The room is quiet in the way only power can make it quiet.


This scene is a composite, built from patterns that recur when public decisions move into software and then meet judicial review.

Overhead photo of officials reviewing audit logs, a rejected decision record, and an evidence bag as they reconstruct a contested government decision for verifiability and remedy.
Evidence and remedy, designed for replayability under judicial scrutiny

A minister has just come from court. The government lost. Not on a technicality. On legitimacy. The judgment is brutal in its simplicity. The state cannot adequately demonstrate lawful authority, evidentiary integrity, and a credible remedy pathway for decisions produced by the system. The decision is set aside. The headlines will not say evidentiary integrity. They will portray it as government’s system was unlawful, government violated rights, government cannot be trusted with data.

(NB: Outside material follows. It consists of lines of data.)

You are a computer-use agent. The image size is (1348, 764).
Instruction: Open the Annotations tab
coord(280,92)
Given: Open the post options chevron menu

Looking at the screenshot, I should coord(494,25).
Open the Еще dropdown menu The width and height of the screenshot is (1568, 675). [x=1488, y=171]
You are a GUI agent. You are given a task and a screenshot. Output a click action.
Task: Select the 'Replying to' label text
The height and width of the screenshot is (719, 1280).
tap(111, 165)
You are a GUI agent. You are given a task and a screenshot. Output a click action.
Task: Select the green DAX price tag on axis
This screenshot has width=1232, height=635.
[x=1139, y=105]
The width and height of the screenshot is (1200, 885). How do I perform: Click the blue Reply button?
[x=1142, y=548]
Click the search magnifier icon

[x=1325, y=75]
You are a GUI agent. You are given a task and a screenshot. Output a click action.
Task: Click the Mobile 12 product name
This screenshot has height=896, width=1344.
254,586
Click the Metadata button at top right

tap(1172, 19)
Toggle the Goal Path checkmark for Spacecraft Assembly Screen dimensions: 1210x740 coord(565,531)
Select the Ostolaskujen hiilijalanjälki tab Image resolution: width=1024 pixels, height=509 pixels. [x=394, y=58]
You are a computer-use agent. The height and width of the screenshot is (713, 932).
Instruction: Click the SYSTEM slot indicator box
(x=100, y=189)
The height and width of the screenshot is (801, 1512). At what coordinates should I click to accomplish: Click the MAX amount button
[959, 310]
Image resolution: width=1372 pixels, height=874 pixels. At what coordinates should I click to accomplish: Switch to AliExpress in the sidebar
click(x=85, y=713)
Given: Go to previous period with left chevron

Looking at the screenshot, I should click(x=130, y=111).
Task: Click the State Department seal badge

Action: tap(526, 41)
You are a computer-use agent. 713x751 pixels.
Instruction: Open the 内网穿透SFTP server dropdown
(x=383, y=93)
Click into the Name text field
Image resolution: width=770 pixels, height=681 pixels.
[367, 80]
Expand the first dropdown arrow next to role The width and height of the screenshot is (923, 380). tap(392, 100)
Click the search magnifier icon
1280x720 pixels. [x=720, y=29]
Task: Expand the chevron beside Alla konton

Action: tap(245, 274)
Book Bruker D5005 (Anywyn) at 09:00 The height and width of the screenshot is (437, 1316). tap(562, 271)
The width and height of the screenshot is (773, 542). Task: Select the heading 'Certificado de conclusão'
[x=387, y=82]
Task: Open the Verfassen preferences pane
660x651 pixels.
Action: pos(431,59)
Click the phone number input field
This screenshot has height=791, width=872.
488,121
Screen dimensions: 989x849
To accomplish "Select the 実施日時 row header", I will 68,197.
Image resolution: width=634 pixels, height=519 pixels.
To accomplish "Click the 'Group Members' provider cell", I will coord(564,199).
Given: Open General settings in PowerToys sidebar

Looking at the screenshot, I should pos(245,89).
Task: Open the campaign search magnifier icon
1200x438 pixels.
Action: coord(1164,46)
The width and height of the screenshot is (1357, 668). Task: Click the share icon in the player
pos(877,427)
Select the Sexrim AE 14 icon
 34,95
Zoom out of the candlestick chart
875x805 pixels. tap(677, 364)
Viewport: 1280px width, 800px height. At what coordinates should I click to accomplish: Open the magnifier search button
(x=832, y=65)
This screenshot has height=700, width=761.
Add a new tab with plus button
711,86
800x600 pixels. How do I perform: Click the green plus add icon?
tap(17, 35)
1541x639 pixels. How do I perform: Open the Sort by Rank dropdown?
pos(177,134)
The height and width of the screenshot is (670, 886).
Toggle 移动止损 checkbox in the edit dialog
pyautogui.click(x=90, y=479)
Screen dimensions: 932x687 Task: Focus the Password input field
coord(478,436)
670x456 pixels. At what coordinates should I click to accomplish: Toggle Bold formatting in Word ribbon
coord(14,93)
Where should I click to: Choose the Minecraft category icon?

The president asks what every voter will ask.


How did we lose?


The delivery team answers in the language of procurement slides. The platform met the specification. Security passed. Uptime was strong. Integrations worked. Adoption targets were reached. A modernization success story. The court did not care.


When Digital Services Exercise Power

When a digital outcome changes rights or obligations, it is not merely a service interaction. It is a state act carried out through software, and it must be defensible when challenged.


The legal department is blunt. The policy survived scrutiny. The execution did not. The state chose to exercise power through a machine that could not prove who was competent to decide, what rule was applied, what evidence was relied upon, whether the record can be trusted later, and how a person can challenge and correct the outcome.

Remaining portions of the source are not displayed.